Aïssata Kane est née en 1938 à Dar El Barka, wilaya du Brakna et son père était un notable et faisait partie des personnalités influentes de la région.

Elle a été l’une des premières femmes mauritaniennes, si elle n’a pas été la première, à s’orienter vers l’enseignement moderne naguère encadré par les autorités coloniales françaises.

Elle est entrée à l’école de la ville de Saint-Louis du Sénégal les années 50, et en 1957 elle avait constitué un groupe de recherche avec pour objectif l’encouragement des filles à l’accès à l’éducation et à lutter pour les droits de la femme à l’enseignement.

Elle a dû, pour cela, faire face à des contraintes imposées par les autorités traditionnelles au Sénégal et en Mauritanie.

Après avoir obtenu son baccalauréat, elle s’est vue attribuée une bourse d’études à l’université privée de Bruxelles, que des contraintes familiales ont obligé à quitter avant la fin de ses études.
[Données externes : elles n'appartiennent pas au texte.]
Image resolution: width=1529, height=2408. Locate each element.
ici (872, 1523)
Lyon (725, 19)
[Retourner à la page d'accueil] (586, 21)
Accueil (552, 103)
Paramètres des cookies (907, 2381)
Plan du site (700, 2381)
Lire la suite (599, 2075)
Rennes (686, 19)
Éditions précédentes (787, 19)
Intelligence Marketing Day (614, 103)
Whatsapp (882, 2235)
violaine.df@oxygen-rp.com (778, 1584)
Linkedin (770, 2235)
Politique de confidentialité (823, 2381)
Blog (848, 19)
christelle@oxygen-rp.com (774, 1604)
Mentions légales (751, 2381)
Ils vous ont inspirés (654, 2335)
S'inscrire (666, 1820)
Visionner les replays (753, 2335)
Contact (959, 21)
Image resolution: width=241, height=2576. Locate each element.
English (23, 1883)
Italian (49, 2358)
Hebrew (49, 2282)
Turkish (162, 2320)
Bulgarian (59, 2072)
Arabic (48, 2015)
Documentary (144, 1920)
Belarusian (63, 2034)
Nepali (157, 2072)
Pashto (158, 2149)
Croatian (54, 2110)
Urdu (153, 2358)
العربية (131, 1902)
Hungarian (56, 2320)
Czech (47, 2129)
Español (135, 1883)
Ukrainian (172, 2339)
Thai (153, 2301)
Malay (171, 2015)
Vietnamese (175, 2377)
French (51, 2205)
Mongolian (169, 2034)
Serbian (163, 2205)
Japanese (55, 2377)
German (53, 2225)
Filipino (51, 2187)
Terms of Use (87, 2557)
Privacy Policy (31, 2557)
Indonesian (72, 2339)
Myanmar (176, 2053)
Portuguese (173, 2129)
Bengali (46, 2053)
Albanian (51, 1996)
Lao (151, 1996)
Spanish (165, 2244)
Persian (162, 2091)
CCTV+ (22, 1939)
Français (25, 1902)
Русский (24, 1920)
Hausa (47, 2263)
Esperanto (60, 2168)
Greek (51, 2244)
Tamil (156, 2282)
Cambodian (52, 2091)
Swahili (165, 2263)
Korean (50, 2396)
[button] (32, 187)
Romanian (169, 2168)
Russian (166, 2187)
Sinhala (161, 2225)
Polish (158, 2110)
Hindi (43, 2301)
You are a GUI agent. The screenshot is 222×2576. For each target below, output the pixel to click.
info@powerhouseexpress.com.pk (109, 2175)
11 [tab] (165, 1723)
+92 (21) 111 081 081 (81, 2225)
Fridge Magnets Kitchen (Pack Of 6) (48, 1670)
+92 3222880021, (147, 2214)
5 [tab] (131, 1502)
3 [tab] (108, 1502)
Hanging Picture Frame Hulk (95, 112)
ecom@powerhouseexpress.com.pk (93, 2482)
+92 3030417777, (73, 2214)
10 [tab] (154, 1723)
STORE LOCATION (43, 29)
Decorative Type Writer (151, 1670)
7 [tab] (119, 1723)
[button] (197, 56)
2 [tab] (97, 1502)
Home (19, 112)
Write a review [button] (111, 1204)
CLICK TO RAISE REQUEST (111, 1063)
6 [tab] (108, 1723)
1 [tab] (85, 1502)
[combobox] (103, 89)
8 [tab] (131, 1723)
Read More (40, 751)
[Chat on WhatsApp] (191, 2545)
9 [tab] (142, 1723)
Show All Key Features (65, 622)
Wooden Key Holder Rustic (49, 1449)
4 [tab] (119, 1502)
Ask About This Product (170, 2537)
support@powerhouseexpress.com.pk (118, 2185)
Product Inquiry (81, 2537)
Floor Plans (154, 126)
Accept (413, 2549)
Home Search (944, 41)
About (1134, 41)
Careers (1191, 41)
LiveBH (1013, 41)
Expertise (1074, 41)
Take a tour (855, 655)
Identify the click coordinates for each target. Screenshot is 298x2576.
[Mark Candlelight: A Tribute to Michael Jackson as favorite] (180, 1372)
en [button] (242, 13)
Au début des années 60, elle exercera la fonction d’enseignante et contribuera grandement à la création de « l’union nationale des femmes mauritaniennes », un rôle qu’elle élargira par la suite en participant en 1962 au premier congrès de la femme africaine.

La défunte avait pris part à plusieurs conférences et congrès continentaux et internationaux, tous réservés aux droits de la femme.

Elle entretenait d’étroites relations avec l’ancienne première dame, Marième Daddah, ce qui l’avait amené à jouer un rôle important au sein du parti du peuple mauritanien, le seul parti à l’époque.

En 1966, la défunte, particulièrement douée, éloquente et grande oratrice, sera élue membre du conseil exécutif du parti du peuple mauritanien avant de faire son entrée au gouvernement en 1975.

Elle a été conseillère au sein des nations unies pour les questions de la femme et des droits de l’homme.